Optimizing Pandas Memory Usage for Baseball Game Data

Generally, pandas handles datasets smaller than 100 MB without performance issues, but processing data from 100 MB to several gigabytes can become slow and may cause out‑of‑memory failures.

The example uses a 130‑year Major League Baseball dataset sourced from Retrosheet, originally stored in 127 CSV files and loaded with csvkit .

Calling DataFrame.info(memory_usage='deep') reveals the DataFrame has 171,907 rows, 161 columns, and a mixture of numeric and object types, providing a baseline for memory profiling.

Internally, pandas groups columns of the same dtype into blocks; numeric blocks are stored as contiguous numpy.ndarray objects, while object blocks store Python string pointers, leading to higher memory usage.

Numeric columns can be down‑casted by selecting integer columns with DataFrame.select_dtypes(include='int') and applying pd.to_numeric(..., downcast='integer') , reducing integer memory from 7.9 MB to 1.5 MB (≈80% reduction). Float columns are similarly down‑casted from float64 to float32 , halving their memory footprint.

After optimizing numeric types, the overall DataFrame memory drops by about 7 %, prompting a focus on the 78 object columns.

Object columns store Python strings, which are memory‑inefficient because each entry is a pointer to a separate string object. Converting suitable object columns to the category dtype replaces strings with integer codes, dramatically shrinking memory.

For example, the day_of_week column (7 unique values) is converted with df['day_of_week'] = df['day_of_week'].astype('category') . Its underlying representation becomes an int8 array, and memory drops from 9.8 MB to 0.16 MB (≈98% reduction).

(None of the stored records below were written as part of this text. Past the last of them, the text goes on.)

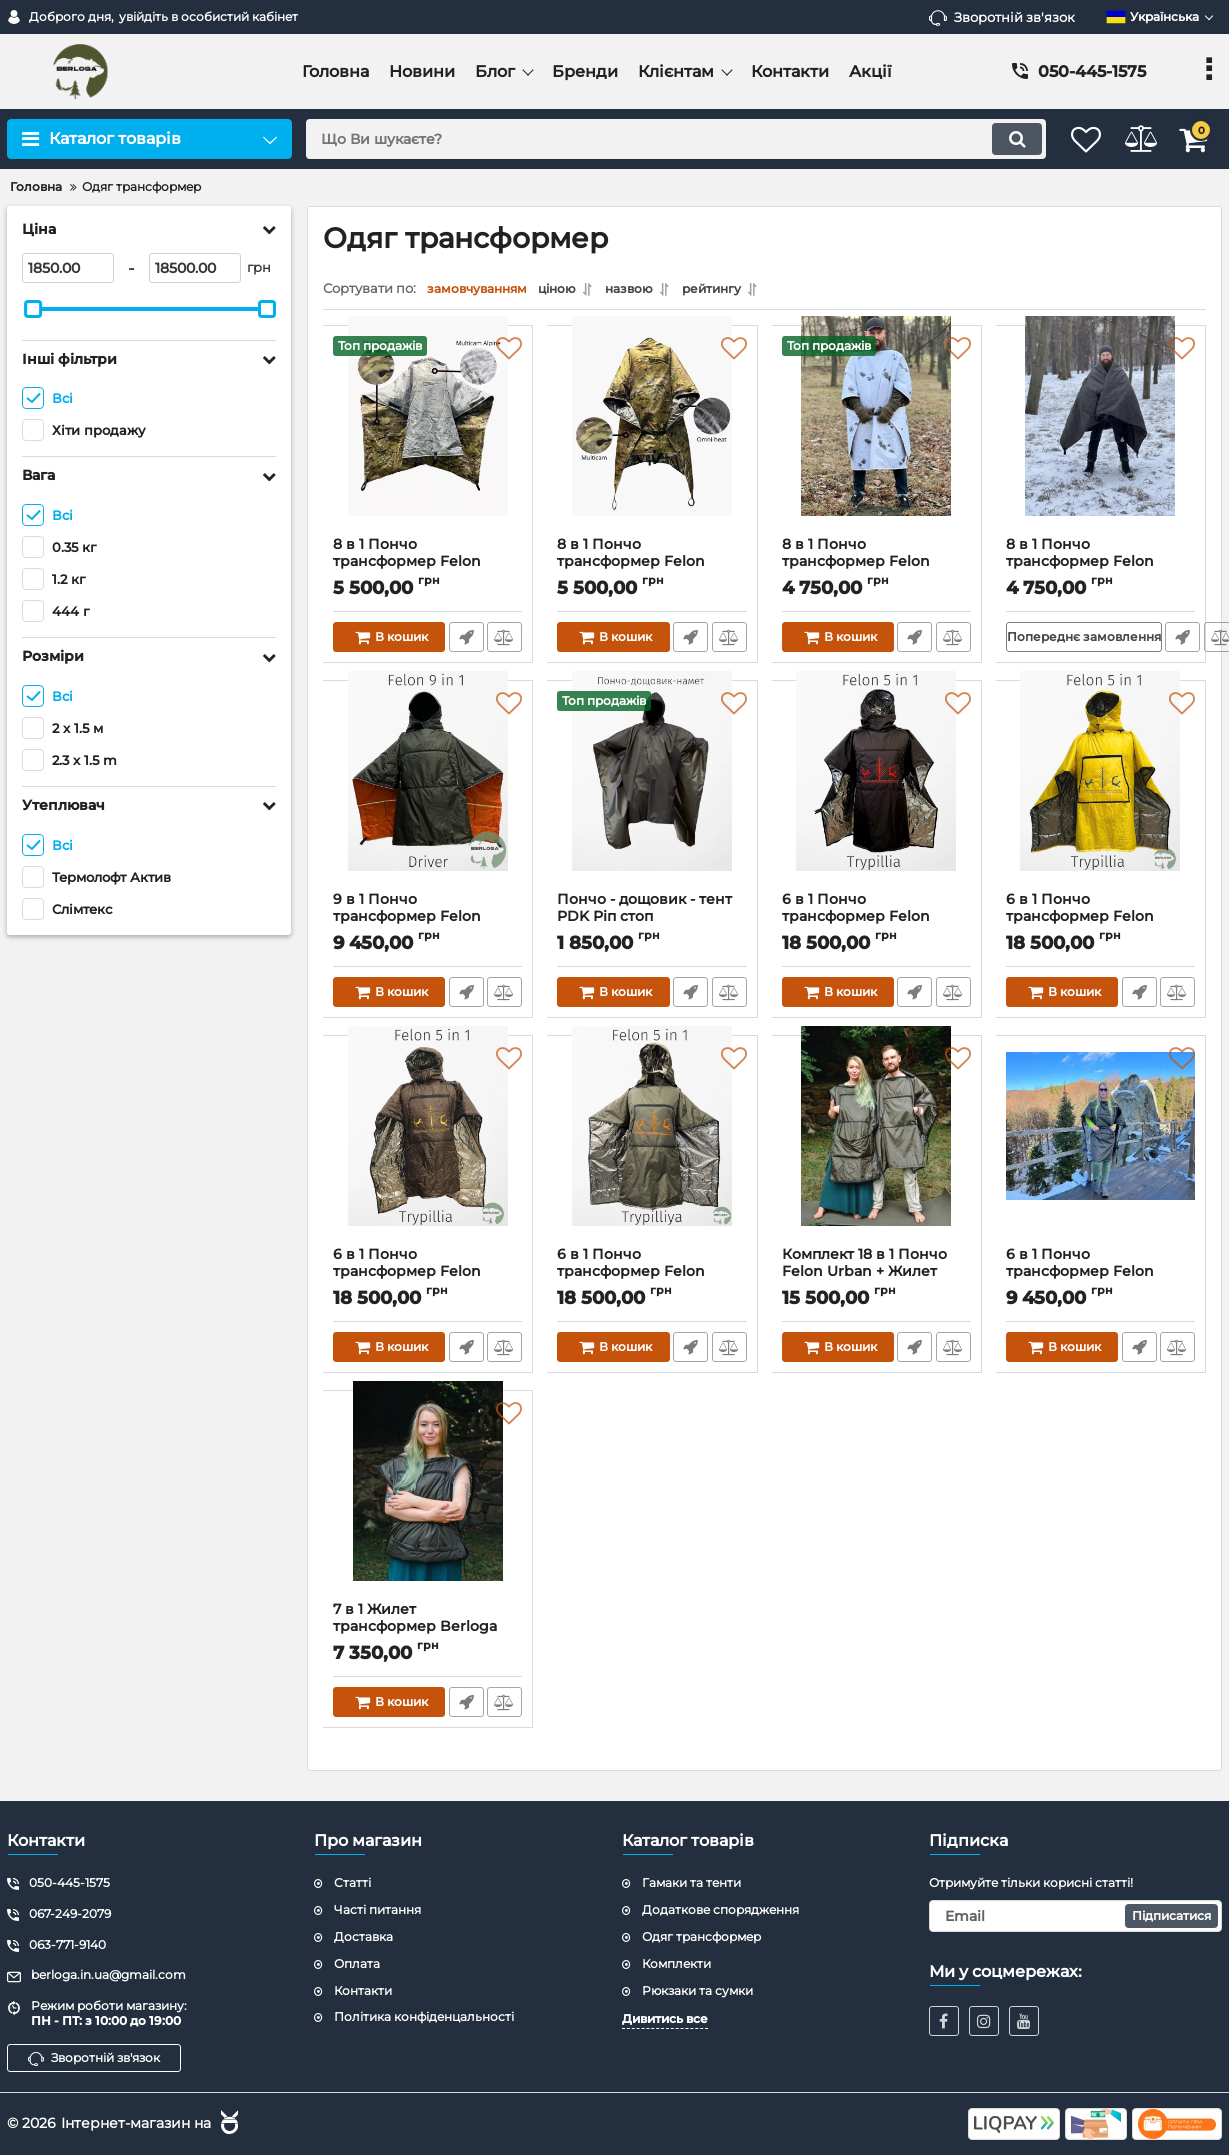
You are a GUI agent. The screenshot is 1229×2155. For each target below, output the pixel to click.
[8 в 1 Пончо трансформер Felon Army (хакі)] (1101, 441)
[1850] (68, 268)
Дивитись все (665, 2019)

A loop iterates over all object columns, checks if the number of unique values is less than 50 % of the column length, and converts qualifying columns to category . In this dataset the conversion reduces total memory from 752.72 MB to 51.667 MB (≈93% reduction), and the full DataFrame shrinks from 861 MB to about 104 MB (≈88% reduction).

Further savings are achieved by specifying optimal dtypes at import time using pandas.read_csv() with a dtype dictionary and parse_dates for date columns, avoiding the need to create a large DataFrame first.

With the optimized DataFrame, simple analyses such as the distribution of game days over decades and the trend of game durations are performed, illustrating both the practical benefits of memory optimization and insights into baseball history.